Quien dice que la crisis hace daño al cine. Desde hace mucho, el cine ha estado la opción de ocio por excelencia, por su precio y por lo que ofrece. Esta claro que ahora ya no lo es, y el cine debe batallar contra bares, videojuegos, playas, parques, montañas y mil otras opciones de pasar el fin de semana.
Pero en Estados Unidos las cosas son diferentes.
A estas alturas la taquilla americana, y contra todo pronóstico, se sitúa un 20% por encima de las cifras logradas en 2007 durante los primeros seis meses del año. El boom ha sido el mes de junio, que se ha convertido en el más lucrativo de los últimos seis años gracias a las constantes buenas cifras totales de cada fin de semana.
A principios de junio, justo antes del estreno de Sexo en Nueva York, la taquilla se situaba un 4’3% por debajo, una cifra no tan alarmante si se valora que el 2007 fue tan potente gracias a los estrenos de las terceras partes de Spider-Man, Piratas del Caribe y Shrek, por lo que las cifras de 2008 se situaban dentro de una normalidad positiva.
Pero lo que no estaba previsto era el buen funcionamiento de todos los filmes estrenados durante el mes de junio, que han provocado totales semanales por encima de los 135 millones de dólares.
Las buenas cifras no se limitan a las cantidades de dinero, sino que la venta de tickets, que ha creciendo un 17% respecto al 2007. Esta subida importante de la audiencia ha sido consecuencia del crecimiento de los espectadores familiares y de la buena programación de grandes títulos (que seguirá durante julio y agosto).
Pero la gran diferencia entre el mercado americano y el nuestro es en el precio de las entradas: han bajado. El coste de una entrada en usa ha pasado de 7’11$ a 7’08$, que ha supuesto una discreta bajada de 0’02$, pero importante en cifras totales.

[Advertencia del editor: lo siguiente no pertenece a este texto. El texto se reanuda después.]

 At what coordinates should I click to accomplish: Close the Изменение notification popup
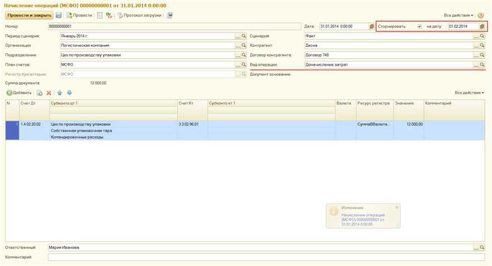point(397,207)
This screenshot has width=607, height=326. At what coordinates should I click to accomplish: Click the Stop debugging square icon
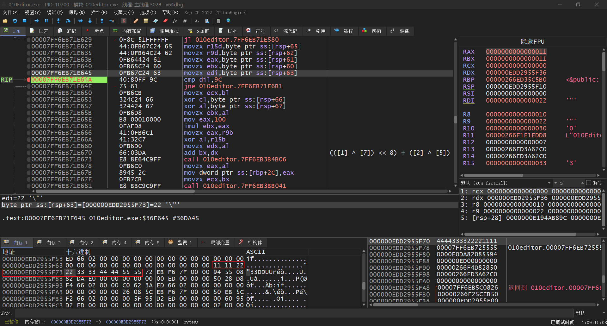pyautogui.click(x=25, y=21)
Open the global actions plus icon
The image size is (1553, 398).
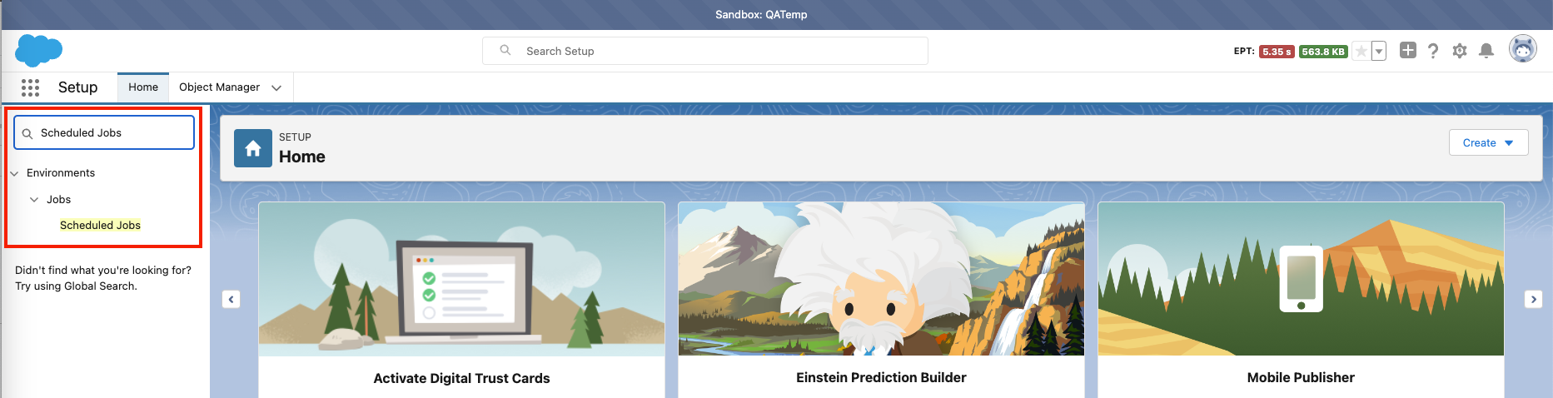tap(1407, 51)
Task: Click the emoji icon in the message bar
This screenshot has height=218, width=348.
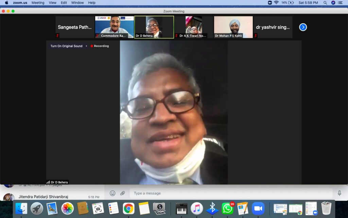Action: (112, 193)
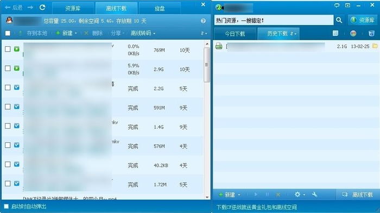Click the list view icon beside 历史下载
Screen dimensions: 380x213
(x=335, y=34)
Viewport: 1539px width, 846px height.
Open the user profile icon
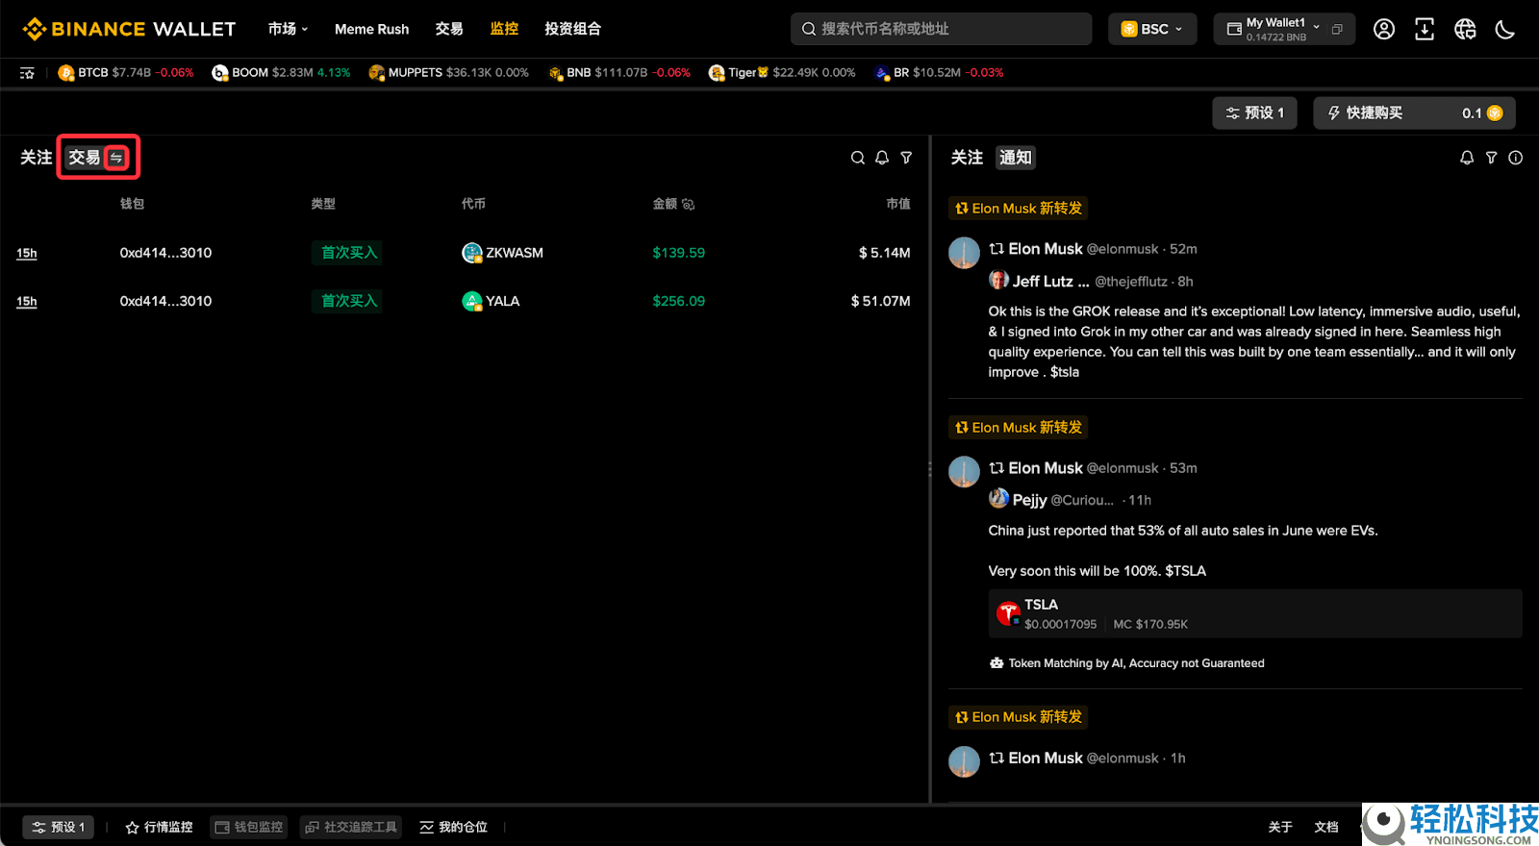point(1384,30)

Esto se está dando por la venta de los tickets a menores, que suelen ser más baratos, y que pueden provocar que el precio medio de 2008 termine situándose sobre los 6’8$ (4’5€).
Este dato justifica la gran subida de la audiencia familiar en los cines que han visto incrementar su oferta más allá del periodo navideño. Las majors saben que está audiencia es ya la que más veces va al cine, más que los adolescentes, que hasta ahora han sido el target por el que se han regido muchas producciones actuales.
La causa de crecimiento, indican algunos analistas, está en la subida del precio de la gasolina y como está afectado a las opciones de ocio de las familias (y de la población en general) que deben resignarse a no salir de los núcleos urbanos donde están.
Los espectadores han crecido y ese es el gran dato que hay que apreciar y entender desde nuestra industria.
Aún así, no hay que tomar al mercado americano como una gran verdad absoluta, ya que hay una serie de diferencias entre USA y España-Europa muy importantes a nivel geográfico y social.
Pero si debemos tomar nota de las políticas de precio que se están llevando en Estados Unidos, al menos en su creación de la oferta. Las distribuidoras y los productores deben empezar a sentarse junto a los exhibidores para pensar nuevas formar de atraer al público. Crear precios especiales según la sesión, el día y la edad. Salirse de las tarjetas de fidelidad, y buscar nuevas vías de atraer al cliente.
Sin duda, las majors son las que tienen más mano para hacer esto, ya que no solo poseen el producto estrella, sino que su continuidad y peso en los estrenos les permitiría crear nuevas y mejores promociones de cara a fomentar la afluencia al cine. Una vez rota la barrera, es más probable que los independientes quieran dar un paso adelante.
Incluso el uso de grandes estrenos para potenciar otros más dudosos permitiría optimizar los recursos.
Y lo más importante es que Hollywood contraataca la crisis dando lo mejor que sabe: buen cine de entretenimiento. Por qué la cosa no está en dar precios bajos o jugar con la oferta, sino en dar buena materia prima. Y lo va a seguir haciendo y a lo grande. Este fin ha llegado Wall-E y ha robado el corazón de la audiencia de manera impresionante.
Por lo que, el año 2008 aún no ha terminado, y podría hacerlo con mejores cifras que nunca. Eso sí, deberá pelear durante septiembre y octubre, que son los meses más flojos del año, y en los que todo se puede ir al traste.